Bit Generation with the MTGP32 generator

Hello,
I would like to generate pseudorandom numbers using Mersenne Twister algorithm with my geforce 820m (CUDA release 5.5). I’ve tried with curand methods, but they don’t work; then I implemented the algorithm from the beginning. So I have two questions for you.

First. My algorithm works very well, while I call only one block. The reason is that blocks are not synchronized. Infact I’ve tried to run the program, initializing all the processes with the same seed and generating one number per thread. The result is that each thread inside the same block produces the same number. Changing the block, threads produce the same number, but this is different from the number produced by threads of the first block.
Can I synchronize blocks?
Probably this is an hopeless question, infact I’ve read online that blocks must work independently.
Can you, please, explain to me why?
Probably my geforce 820m is a little bit old, please let me know if there are methods in the newer releases.

Second. Is there any example of Bit Generation with the MTGP32 generator?
I have issues initializing mtgp32_params_fast.

Please don’t link me Hiroshima Implementation.
I’m not a professional, but I’m looking for one of the two previous solutions.
I hope my questions are not a waste of time.

Thanks a lot,
Andrea

Don’t work how? Is there a particular reason you are using an ancient version of CUDA? GeForce 820M is a device with compute capability 2.1 which is supported up to and including CUDA 8, which was just recently superseded by CUDA 9.

As you noted, in the CUDA execution model each thread blocks is indeed designed to execute independently of other thread blocks. CURAND therefore provides PRNGs that generate multiple independent streams of random numbers.

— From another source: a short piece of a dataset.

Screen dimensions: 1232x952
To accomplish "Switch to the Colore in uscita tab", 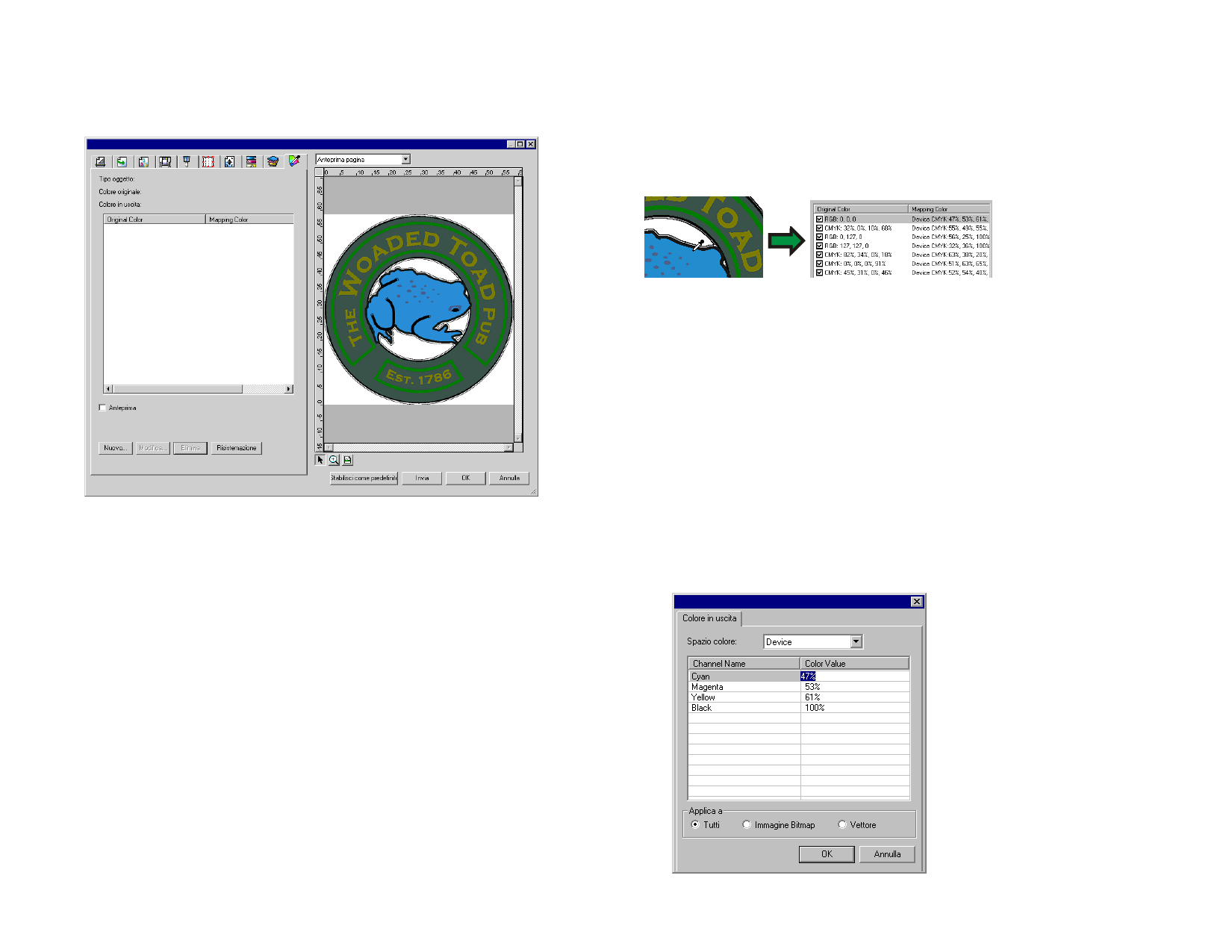I will pos(709,618).
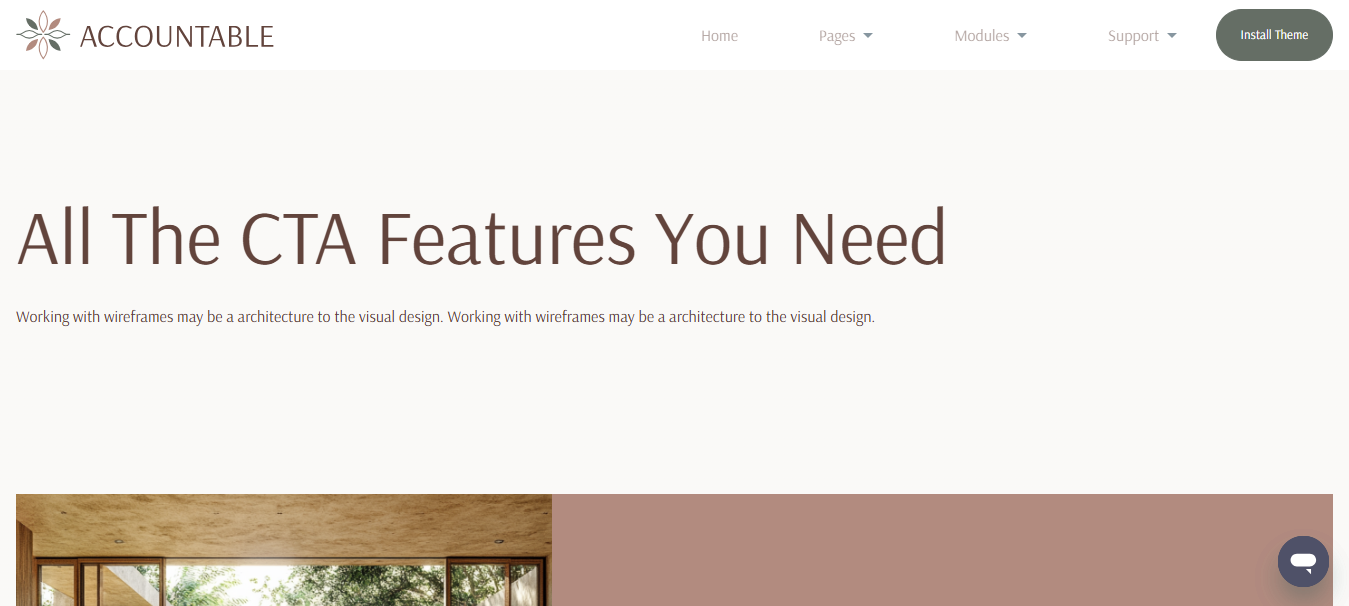Viewport: 1349px width, 606px height.
Task: Expand the caret arrow next to Support
Action: click(x=1172, y=36)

If your application requires inter-block synchronization it is either not suitable for the GPU or (more likely, IMHO) your specific mapping of the task to the GPU is unsuitable. The fact that thread blocks are executed independently provides for (1) efficient hardware implementation (2) effortless scalability from the smallest GPU (e.g. integrated into Tegra) to top-of-the-line professional solutions like Tesla.